I fold into the dynamic around the bar. It is a less-interesting distraction. The barmaid has taken it upon herself to pour me another Cuba libre, replacing the watered-down glass on the coaster before me, taking thousands of colones from the money I have left on the bar. This time, I swallow half of it in one gulp. It is mostly libre, or whatever they call rum in Cuba.
The bits and pieces of conversation are inane. When I first visited here years ago, eavesdropping was good sport. "That's miles up the Sarapiqum, into the dense jungle." "The boat will be there at midnight?" "Get the two passports and consider it done."
I sense movement.
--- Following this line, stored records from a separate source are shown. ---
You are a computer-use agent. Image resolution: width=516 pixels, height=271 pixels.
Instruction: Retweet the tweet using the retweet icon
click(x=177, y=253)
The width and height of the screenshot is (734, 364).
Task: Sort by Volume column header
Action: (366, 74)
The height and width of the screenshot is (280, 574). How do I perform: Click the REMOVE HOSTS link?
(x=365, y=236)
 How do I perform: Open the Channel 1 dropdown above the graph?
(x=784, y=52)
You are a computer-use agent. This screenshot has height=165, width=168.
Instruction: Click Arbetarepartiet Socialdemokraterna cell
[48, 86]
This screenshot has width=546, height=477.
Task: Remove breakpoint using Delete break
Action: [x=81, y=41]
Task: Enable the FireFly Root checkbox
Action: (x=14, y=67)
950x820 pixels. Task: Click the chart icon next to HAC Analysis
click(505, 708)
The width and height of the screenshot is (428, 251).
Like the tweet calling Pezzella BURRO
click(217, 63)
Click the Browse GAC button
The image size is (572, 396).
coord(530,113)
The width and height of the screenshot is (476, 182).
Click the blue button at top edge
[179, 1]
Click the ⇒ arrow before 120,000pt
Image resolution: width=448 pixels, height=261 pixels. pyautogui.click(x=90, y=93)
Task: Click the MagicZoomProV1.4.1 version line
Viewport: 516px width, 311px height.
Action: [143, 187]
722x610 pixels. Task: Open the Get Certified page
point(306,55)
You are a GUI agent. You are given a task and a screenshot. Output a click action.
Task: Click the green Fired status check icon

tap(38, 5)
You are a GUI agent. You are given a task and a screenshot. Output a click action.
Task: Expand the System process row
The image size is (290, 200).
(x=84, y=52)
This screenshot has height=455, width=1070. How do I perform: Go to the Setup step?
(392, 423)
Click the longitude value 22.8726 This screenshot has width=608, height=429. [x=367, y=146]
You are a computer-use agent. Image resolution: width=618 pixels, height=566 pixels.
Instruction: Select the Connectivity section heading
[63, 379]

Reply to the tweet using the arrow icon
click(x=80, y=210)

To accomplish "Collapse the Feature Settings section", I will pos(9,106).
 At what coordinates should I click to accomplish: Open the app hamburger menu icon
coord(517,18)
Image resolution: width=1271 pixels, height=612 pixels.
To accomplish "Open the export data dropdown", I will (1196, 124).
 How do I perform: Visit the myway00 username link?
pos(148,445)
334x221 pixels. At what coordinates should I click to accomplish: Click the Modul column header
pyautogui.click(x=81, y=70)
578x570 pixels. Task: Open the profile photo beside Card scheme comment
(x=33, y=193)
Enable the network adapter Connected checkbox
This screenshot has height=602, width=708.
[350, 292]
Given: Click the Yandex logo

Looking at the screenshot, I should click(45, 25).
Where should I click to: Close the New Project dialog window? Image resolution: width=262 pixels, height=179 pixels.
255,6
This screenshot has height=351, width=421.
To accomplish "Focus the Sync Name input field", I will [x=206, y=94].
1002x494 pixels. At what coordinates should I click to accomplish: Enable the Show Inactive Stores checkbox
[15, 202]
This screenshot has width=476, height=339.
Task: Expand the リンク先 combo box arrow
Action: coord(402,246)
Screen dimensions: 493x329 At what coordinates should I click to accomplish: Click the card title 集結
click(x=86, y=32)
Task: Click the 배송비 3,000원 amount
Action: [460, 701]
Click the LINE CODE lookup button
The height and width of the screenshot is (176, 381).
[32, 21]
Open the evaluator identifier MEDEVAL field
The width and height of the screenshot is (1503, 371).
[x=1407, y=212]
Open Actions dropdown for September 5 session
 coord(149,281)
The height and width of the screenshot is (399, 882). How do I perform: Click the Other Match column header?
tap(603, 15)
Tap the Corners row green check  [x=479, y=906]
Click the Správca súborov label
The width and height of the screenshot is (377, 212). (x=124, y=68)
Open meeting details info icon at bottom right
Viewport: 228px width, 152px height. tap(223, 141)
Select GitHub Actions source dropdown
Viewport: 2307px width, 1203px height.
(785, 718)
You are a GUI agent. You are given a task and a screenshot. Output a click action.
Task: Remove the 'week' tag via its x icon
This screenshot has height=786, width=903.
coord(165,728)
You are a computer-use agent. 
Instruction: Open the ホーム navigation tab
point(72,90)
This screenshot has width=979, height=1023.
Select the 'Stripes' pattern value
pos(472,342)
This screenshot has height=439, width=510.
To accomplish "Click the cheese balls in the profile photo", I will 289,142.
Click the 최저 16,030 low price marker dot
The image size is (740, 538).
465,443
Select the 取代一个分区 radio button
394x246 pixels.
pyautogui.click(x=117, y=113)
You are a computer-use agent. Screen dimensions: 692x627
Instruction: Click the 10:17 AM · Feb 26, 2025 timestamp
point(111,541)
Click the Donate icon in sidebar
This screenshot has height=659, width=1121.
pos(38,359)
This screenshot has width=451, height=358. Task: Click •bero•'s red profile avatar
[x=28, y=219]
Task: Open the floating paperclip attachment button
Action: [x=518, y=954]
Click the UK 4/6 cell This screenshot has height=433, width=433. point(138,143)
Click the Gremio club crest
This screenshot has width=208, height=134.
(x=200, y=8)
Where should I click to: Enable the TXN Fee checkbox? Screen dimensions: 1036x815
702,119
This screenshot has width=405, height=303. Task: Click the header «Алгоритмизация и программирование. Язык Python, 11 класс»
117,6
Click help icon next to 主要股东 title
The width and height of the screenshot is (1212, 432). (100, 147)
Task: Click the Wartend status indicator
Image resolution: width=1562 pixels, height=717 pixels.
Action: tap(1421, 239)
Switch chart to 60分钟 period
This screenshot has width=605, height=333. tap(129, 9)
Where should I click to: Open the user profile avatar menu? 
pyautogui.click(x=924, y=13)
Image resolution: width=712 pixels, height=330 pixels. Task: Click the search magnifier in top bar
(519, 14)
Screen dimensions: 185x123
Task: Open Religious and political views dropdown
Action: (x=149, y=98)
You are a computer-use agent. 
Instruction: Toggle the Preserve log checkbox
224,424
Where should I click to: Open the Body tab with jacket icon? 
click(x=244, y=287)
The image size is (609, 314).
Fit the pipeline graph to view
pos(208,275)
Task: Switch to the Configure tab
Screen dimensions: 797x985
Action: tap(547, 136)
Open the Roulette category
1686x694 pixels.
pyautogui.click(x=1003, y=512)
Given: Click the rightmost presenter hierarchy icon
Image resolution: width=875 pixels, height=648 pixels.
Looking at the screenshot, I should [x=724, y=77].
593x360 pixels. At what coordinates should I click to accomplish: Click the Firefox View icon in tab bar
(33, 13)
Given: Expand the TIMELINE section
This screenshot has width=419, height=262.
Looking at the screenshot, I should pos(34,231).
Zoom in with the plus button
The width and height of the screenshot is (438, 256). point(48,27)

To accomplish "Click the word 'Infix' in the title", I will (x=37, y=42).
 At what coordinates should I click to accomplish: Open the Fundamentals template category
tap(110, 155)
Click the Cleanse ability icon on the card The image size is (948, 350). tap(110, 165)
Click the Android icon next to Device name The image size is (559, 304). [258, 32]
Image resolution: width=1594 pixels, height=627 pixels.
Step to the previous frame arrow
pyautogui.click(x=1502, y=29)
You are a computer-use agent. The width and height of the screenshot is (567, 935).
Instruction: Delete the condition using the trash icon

She has sashayed over, attached herself to me, pressing her sex to my hip. The hard sell. Her body assumes the contours of mine, in a vertical rendition of nocturnal spooning. Her hair smells of ripe cantaloupe.
"Drink?" I ask. She nods, says something to the bar mistress, who takes a handful of colones from my stack, then returns with a glass filled with a cloudy white liquid. My ... attachment smiles and takes a sip. I focus for a moment on the glass.
The aging, curly-headed American has made his selection, but the also-ran is engaging him in an animated conversation. Her victorious colleague rests her cheek on his shoulder, her look distant, until the two-for-one bargain discussion diminishes the first girl's take for the night and she snaps her head erect. She blurts a curt "no!" at her conniving co-worker. The man, once again, is reduced to indecision. This threebie thing has him going. Clearly, this will take a while longer to sort out.
My head is floating in a cloud of bar rum. My creative instincts are taking hold, my inhibitions fading with the alcohol. Suddenly, a chill runs through me. She is the most beautiful woman here. Possibly the most beautiful woman I have ever seen. And, now ... she's gone?
I turn completely around in my chair and gasp in relief. She is there, once again on her seat in the archway, staring over her shoulder in my direction. Her head is cocked forward and turned obliquely toward me. She presents just a bit more curl in her lip. I smile. This time I feel I have gotten it right. She nods. She rises from her stool and heads for the exit. I take a deep breath and drain my glass.